Informed Decision-Making …

… comes from a long tradition of guessing and then blaming others for inadequate results.
Scott Adams

And this summarizes how most decisions are made in most companies, especially in the C-Suite. Why? Because, historically, organizations didn’t have much in the way of good data, most data that was available (by the time it was assembled, analyzed, and reported on) was outdated, and most decisions made on the data were iffy if the organization was in a fast-moving business.

So, as a result, the best executives learned that they had to learn to “read the tea leaves”, listen to third parties, ignore them, then go with whatever their gut was telling them … especially if their gut was right more than wrong (and that’s how they got to their position). (And then if something didn’t work out, they blamed the underlings that gave them the analysis that supported their gut feeling.*)

But in today’s fast moving hyperconnected world where, for every unsatisfied customer, there are three more companies waiting to jump in and satisfy that customer, there’s no time for slip-ups from bad, gut-feel, decisions. There’s no room for guessing.

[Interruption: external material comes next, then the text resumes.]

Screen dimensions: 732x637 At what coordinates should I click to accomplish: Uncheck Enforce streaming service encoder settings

And, with so many software applications today that can process more data than an organization needs to (as it’s not about how big a data set you can get, but how big a data set makes sense) in real time, every organization should be making decisions based upon good, extensive, data and likely possibilities. No data set is ever complete, no trend or data-based prediction is ever perfect, but when there are so many systems that can bat 950 when most of the best seat-of-the-pant executive decision makers struggle to bat 500, why isn’t the average organization using one of these systems for all decisions?

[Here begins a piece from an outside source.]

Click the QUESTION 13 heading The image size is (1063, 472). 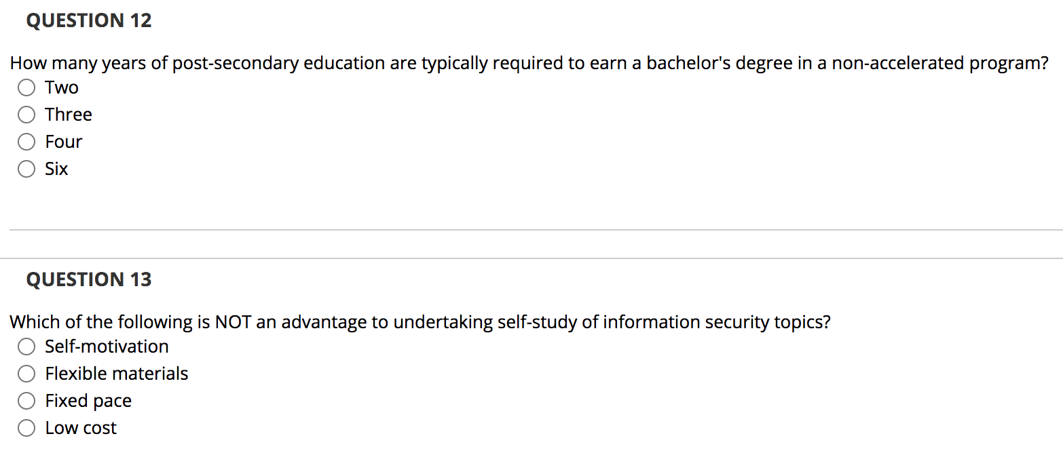[x=88, y=279]
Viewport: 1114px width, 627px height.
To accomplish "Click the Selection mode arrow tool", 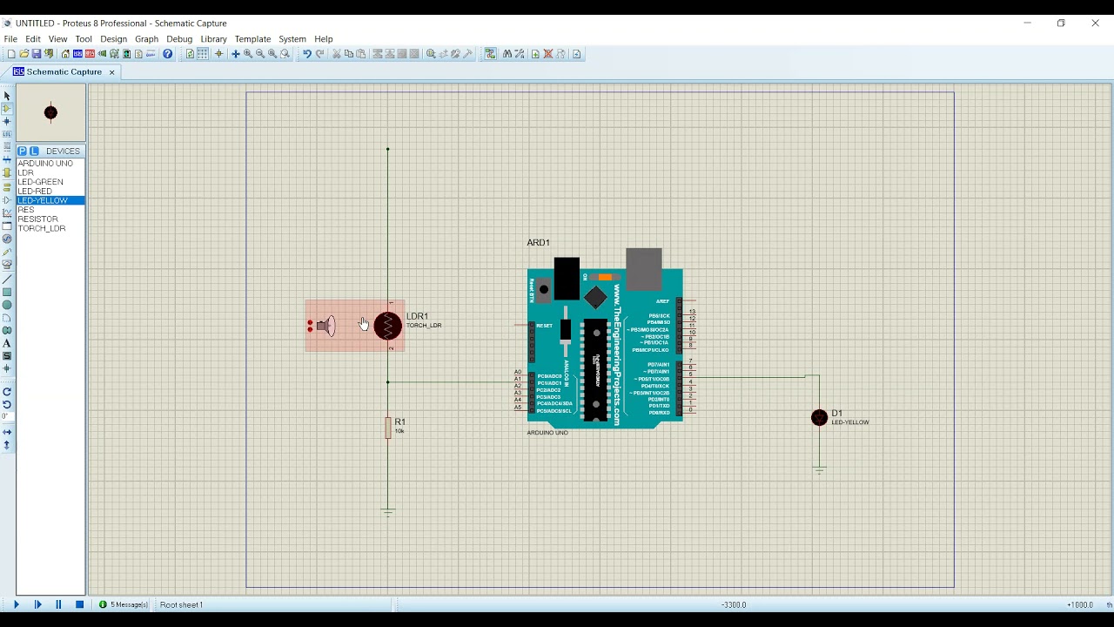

For starters, every organization should have a good spend analytics system that is capable of working on all spend, and numeric spend-related data, that can also compute trend lines. The organization should know what products are taking off, which are nearing the end of their life-cycle, and which are flat. And it should also be able to analyze market data to see how raw material cost and availability is trending.

But it needs to do more than just analyze organizational spend data, buying trends, and commodity markets. It also needs to analyze market trends in various product lines, including those it does not (yet) produce, and predict how good a new or altered product might sell based upon sales of similar product lines. So not only does it need a spend analytic solution, but it needs a predictive analytic solution as well. Every regular reader knows that the doctor does not believe in AI and that decisions should not be handed over blindly to a system, but that the suggestions of a good system with a good track record, properly configured, should be carefully evaluated, much more so than the gut-feel of a random executive. This is where analytics efforts are focussed, not down blind alleys. Especially when the batting average of these systems is almost double. They’ll miss occasionally, but a good analysis will reveal that (and why, which allow the system to be improved), and, most importantly, analytic effort will be focussed where it makes sense to focus, not on random areas to support random hypothesis with no foundation in reality (which is where a lot of effort is focussed in guess-work run organizations).

* The really successful executives always asked for multiple analysis until they had data that supported their decision, just in case.